[Source data]

* * * *

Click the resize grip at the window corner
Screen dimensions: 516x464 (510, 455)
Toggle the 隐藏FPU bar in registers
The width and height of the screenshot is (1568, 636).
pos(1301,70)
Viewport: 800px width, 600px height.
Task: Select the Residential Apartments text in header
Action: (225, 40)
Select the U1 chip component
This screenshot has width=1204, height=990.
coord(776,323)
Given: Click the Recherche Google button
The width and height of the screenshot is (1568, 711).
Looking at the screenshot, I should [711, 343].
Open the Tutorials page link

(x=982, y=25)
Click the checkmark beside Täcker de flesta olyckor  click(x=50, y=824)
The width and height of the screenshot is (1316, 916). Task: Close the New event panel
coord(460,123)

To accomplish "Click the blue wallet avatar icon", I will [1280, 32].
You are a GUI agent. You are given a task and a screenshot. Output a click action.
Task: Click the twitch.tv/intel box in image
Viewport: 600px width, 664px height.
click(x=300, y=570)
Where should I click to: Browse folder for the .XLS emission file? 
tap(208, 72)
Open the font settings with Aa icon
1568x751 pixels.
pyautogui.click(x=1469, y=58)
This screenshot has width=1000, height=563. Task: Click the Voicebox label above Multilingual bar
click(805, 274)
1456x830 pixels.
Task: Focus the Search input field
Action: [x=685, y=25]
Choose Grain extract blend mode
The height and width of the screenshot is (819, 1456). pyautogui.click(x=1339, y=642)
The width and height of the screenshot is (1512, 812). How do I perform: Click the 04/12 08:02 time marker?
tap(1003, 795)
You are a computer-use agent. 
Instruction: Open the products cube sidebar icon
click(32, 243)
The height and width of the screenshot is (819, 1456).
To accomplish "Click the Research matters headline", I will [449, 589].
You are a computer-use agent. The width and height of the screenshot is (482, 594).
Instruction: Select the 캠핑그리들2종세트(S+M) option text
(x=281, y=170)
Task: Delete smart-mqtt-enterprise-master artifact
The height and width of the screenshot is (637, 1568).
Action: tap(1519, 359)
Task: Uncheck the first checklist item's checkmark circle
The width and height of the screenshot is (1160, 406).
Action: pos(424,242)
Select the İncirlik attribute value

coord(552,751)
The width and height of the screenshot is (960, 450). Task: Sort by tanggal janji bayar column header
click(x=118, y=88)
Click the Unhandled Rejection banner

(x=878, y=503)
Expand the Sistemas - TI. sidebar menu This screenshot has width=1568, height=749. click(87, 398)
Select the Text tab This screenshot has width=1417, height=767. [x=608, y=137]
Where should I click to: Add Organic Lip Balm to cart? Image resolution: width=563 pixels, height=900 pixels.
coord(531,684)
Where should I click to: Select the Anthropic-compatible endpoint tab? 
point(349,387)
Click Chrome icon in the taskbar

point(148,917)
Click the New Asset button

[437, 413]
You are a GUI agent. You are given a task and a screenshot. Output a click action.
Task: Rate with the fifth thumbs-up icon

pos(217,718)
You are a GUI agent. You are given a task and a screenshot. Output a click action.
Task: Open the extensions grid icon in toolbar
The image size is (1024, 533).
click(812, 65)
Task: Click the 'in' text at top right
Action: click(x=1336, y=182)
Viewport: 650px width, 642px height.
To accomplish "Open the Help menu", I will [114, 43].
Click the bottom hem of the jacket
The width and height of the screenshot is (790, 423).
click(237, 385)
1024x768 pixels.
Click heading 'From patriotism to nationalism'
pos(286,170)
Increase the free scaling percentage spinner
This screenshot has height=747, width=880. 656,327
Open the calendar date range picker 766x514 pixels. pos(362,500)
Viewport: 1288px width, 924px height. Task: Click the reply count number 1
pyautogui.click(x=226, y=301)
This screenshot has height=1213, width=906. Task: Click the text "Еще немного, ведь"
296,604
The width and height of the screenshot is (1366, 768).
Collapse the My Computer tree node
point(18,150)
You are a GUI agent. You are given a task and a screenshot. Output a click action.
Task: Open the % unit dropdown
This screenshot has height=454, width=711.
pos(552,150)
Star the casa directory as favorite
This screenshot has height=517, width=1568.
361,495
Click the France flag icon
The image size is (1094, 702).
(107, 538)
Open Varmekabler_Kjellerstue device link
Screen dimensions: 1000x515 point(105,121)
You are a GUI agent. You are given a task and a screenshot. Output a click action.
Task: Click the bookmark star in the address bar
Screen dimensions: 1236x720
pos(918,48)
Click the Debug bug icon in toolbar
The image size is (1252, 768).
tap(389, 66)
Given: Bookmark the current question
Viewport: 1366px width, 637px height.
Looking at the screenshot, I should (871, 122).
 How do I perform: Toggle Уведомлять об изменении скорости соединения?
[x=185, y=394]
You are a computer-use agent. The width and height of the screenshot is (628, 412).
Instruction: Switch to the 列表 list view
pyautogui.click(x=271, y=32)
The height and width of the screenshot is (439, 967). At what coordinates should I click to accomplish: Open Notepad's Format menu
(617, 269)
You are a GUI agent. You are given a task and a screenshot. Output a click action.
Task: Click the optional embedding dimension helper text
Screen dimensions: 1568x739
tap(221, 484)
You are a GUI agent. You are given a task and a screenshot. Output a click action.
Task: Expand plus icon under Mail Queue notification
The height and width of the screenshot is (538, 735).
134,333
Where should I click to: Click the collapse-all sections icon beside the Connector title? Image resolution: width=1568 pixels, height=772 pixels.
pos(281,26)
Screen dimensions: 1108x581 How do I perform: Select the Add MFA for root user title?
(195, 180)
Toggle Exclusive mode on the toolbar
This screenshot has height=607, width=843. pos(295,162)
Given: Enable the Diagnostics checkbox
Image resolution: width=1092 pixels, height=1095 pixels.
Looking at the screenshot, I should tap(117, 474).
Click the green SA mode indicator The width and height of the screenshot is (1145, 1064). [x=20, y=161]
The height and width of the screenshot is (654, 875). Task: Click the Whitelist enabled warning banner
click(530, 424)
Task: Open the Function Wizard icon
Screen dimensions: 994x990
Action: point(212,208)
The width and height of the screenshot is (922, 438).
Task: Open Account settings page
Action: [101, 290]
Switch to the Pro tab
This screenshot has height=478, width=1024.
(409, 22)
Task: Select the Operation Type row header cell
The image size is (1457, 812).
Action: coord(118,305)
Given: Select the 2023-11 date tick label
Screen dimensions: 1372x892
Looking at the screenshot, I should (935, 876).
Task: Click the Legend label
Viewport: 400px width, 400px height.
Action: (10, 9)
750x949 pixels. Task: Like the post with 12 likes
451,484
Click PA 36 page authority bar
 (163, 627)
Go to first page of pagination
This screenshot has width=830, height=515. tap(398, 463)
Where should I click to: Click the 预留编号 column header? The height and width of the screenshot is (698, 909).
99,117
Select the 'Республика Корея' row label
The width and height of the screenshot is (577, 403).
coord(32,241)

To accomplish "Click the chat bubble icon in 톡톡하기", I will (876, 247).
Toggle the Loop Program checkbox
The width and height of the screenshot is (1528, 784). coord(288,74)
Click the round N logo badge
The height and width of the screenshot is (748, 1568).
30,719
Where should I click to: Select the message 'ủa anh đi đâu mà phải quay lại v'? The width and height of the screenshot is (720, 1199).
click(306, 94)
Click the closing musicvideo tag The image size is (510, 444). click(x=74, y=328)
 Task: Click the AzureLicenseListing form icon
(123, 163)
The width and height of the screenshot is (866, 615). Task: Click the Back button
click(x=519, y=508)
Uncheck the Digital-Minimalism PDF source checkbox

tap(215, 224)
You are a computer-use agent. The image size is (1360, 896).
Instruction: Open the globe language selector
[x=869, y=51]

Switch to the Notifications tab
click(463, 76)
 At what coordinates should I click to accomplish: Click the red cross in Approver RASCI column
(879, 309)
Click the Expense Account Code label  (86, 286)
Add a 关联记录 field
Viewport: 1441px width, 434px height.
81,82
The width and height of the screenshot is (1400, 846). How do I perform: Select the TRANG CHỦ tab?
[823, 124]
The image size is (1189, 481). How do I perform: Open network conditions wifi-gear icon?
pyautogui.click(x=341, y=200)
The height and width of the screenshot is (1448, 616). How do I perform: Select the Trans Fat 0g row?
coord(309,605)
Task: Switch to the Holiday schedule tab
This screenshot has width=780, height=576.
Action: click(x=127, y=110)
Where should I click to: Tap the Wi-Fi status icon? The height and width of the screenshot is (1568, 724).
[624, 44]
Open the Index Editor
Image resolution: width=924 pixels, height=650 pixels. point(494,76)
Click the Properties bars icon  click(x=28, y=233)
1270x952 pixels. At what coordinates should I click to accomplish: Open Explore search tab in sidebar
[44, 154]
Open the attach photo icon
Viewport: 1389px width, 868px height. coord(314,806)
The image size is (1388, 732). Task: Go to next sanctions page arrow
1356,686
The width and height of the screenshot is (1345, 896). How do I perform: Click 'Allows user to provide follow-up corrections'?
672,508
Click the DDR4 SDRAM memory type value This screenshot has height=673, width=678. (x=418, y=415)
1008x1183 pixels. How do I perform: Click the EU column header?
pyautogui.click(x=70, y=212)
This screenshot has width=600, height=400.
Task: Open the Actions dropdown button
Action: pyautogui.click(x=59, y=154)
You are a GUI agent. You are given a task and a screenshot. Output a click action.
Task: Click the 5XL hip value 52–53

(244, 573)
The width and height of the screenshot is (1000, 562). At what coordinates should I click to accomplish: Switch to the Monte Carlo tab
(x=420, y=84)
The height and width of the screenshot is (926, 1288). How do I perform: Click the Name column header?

* * * *

Copy out the rows above word for word, from the line containing "Task: Click the AzureLicenseListing" through the line containing "Action: pyautogui.click(x=59, y=154)", including both of those lines.

◆ Solution to the problem ◆
 Task: Click the AzureLicenseListing form icon
(123, 163)
The width and height of the screenshot is (866, 615). Task: Click the Back button
click(x=519, y=508)
Uncheck the Digital-Minimalism PDF source checkbox

tap(215, 224)
You are a computer-use agent. The image size is (1360, 896).
Instruction: Open the globe language selector
[x=869, y=51]

Switch to the Notifications tab
click(463, 76)
 At what coordinates should I click to accomplish: Click the red cross in Approver RASCI column
(879, 309)
Click the Expense Account Code label  (86, 286)
Add a 关联记录 field
Viewport: 1441px width, 434px height.
81,82
The width and height of the screenshot is (1400, 846). How do I perform: Select the TRANG CHỦ tab?
[823, 124]
The image size is (1189, 481). How do I perform: Open network conditions wifi-gear icon?
pyautogui.click(x=341, y=200)
The height and width of the screenshot is (1448, 616). How do I perform: Select the Trans Fat 0g row?
coord(309,605)
Task: Switch to the Holiday schedule tab
This screenshot has width=780, height=576.
Action: click(x=127, y=110)
Where should I click to: Tap the Wi-Fi status icon? The height and width of the screenshot is (1568, 724).
[624, 44]
Open the Index Editor
Image resolution: width=924 pixels, height=650 pixels. point(494,76)
Click the Properties bars icon  click(x=28, y=233)
1270x952 pixels. At what coordinates should I click to accomplish: Open Explore search tab in sidebar
[44, 154]
Open the attach photo icon
Viewport: 1389px width, 868px height. coord(314,806)
The image size is (1388, 732). Task: Go to next sanctions page arrow
1356,686
The width and height of the screenshot is (1345, 896). How do I perform: Click 'Allows user to provide follow-up corrections'?
672,508
Click the DDR4 SDRAM memory type value This screenshot has height=673, width=678. (x=418, y=415)
1008x1183 pixels. How do I perform: Click the EU column header?
pyautogui.click(x=70, y=212)
This screenshot has width=600, height=400.
Task: Open the Actions dropdown button
Action: pyautogui.click(x=59, y=154)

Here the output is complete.